If you compare these values with the values from my last post you see that the values are absolutely identical (just the order of the values differs because of the way I wrote the query). Here are both definitions side by side:

MDX

DAX

Avg(
LASTPERIODS( 
   30
   , tail(
       descendants(
         [Date].[Calendar].currentmember
         ,[Date].[Calendar].[Date]
       )
       ,1
     ).item(0)
   )
   , [Measures].[Internet Sales Amount]
);
AverageX(
Summarize(
  datesinperiod('Date'[Date] 
   , LastDate('Date'[Date]),-30,DAY) 
   ,'Date'[Date] 
   , "SalesAmountSum"
   , calculate( 
     Sum('Internet Sales'[Sales Amount]),
     ALLEXCEPT('Date','Date'[Date])
     )

   )
   ,[SalesAmountSum]
)

Again, the idea (approach) is the same in both cases, therefore both definitions are similar.

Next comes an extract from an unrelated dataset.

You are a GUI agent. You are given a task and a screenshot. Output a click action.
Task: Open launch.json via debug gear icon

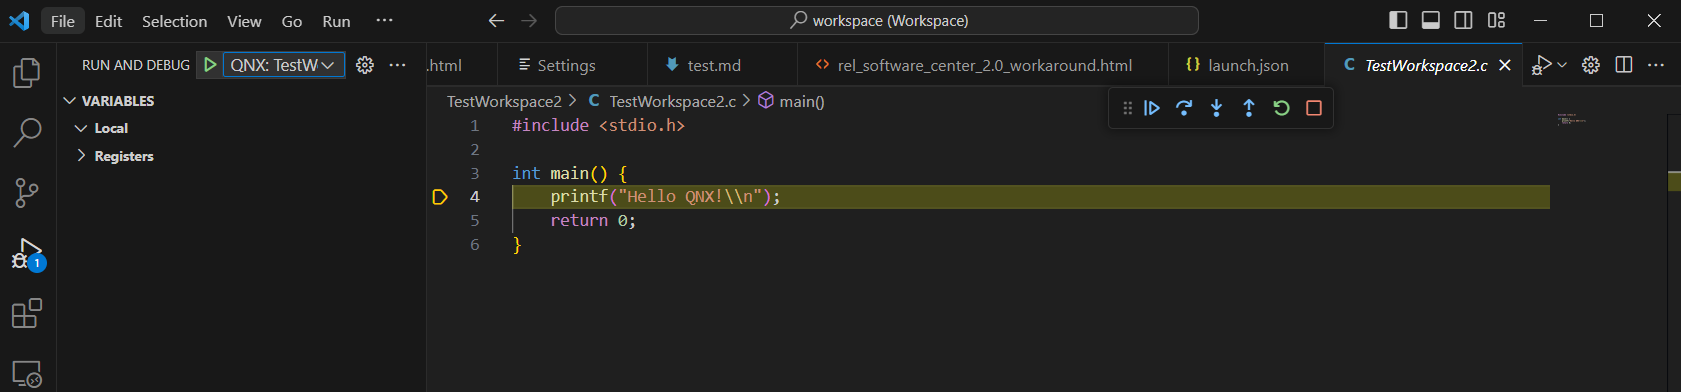pos(365,65)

However, in my opinion the DAX syntax is a bit harder to read in this case. Especially the CALCULATE(…, ALLEXCEPT(…)) makes it harder to understand. In MDX, we rely on attribute relationship for this purpose but in DAX we need to “break” the context manually.

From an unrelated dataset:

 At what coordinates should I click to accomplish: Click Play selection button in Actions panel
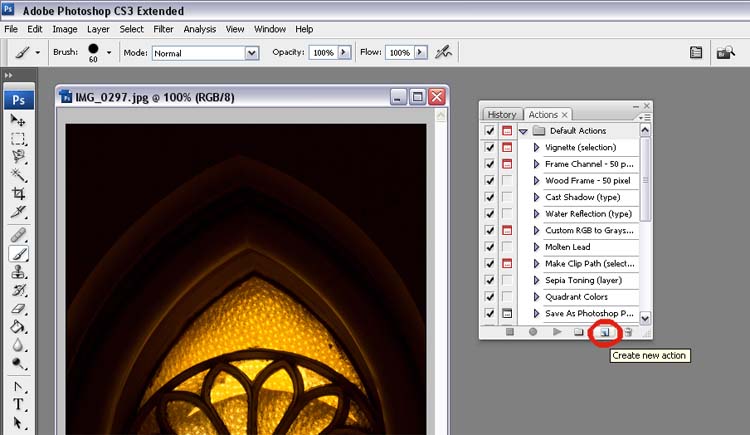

Now, let’s do some performance tests. In order to compare performance I used these queries

 

MDX

DAX

with
member SalesAmountAvg AS 
  Avg(
    LASTPERIODS( 
      30
      , tail(
        descendants(
          [Date].[Calendar].currentmember
          ,[Date].[Calendar].[Date]),1
        ).item(0)
    )
    , [Measures].[Internet Sales Amount]
  )
 

select
{
  [Measures].[Internet Sales Amount]
  , SalesAmountAvg
} on 0,
descendants([Date].[Calendar].[All Periods],,LEAVES) on 1

from [Adventure Works]

define
measure 'Internet Sales'[SalesAmountAvg] =
  AverageX(
    Summarize(
      datesinperiod('Date'[Date] 
      , LastDate('Date'[Date]),-30,DAY) 
      ,'Date'[Date] 
      , "SalesAmountSum"
      , calculate( 
          Sum(
          'Internet Sales'[Sales Amount])
          ,ALLEXCEPT(
          'Date','Date'[Date])
        )
    )
   ,[SalesAmountSum]
)


evaluate (
  addcolumns(
    values('Date'[Date])
    ,"Internet Sales Amount"
    , SumX(relatedtable
       ('Internet Sales'),[Sales Amount])
    ,"SalesAmountAvg",
    'Internet Sales'[SalesAmountAvg]
  )
)

Both queries return exactly the same results (you may add an “order by ‘Date’[Date]” at the end of the DAX query in order to have the dates returned in the same order as from the MDX query).

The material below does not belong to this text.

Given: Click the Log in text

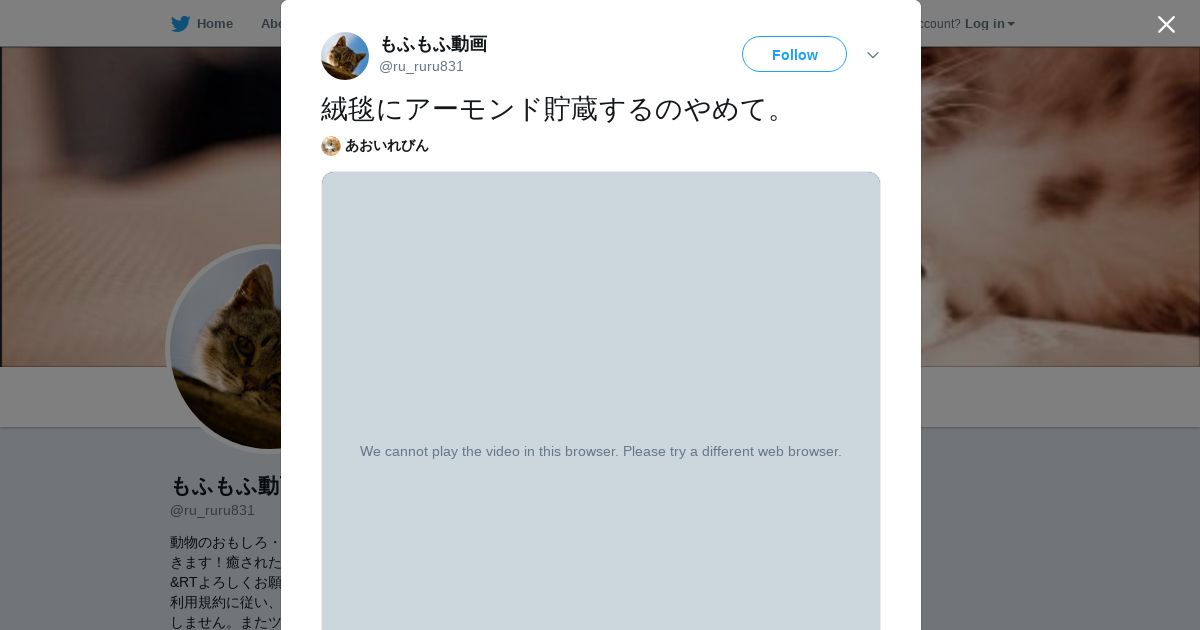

For the MDX queries I cleared the cache before running the queries. I changed the number of days (number of days to include in the average, written bold, red in the queries above) and got the following results. For number of days = 0 I took out the calculation and left only the sales amount as aggregate. Time was measured in seconds using SQL Server Management Studio (on a virtual machine, old hardware).

 

n=0

n=10

n=30

n=50

n=100

n=1000

MDX

1

3

3

3

3

4

DAX

0

9

9

9

9

12

t2

When looking at these results I was somewhat surprised. Not about the situation that the DAX query took longer to execute. Please keep in mind that I’m running the queries on an early preview of the product so I suppose there is still a lot of debugging and internal logging going on here. We will have to wait for the final product to make a comparison. What surprises me was the fact that the DAX query time did not go up significantly with higher values of n. For the MDX engine I was pretty sure that it would perform this way because we have mature and a well built cache behind it. So, although we’re increasing the number of computed cells dramatically (with higher values for n), the MDX query performance should almost be constant as we have a lot of overlapping calculations here. But also the current DAX engine performs in the same way that shows how very well the DAX engine is implemented. This is a pretty good result and we can expect a lot of performance from this new DAX query engine.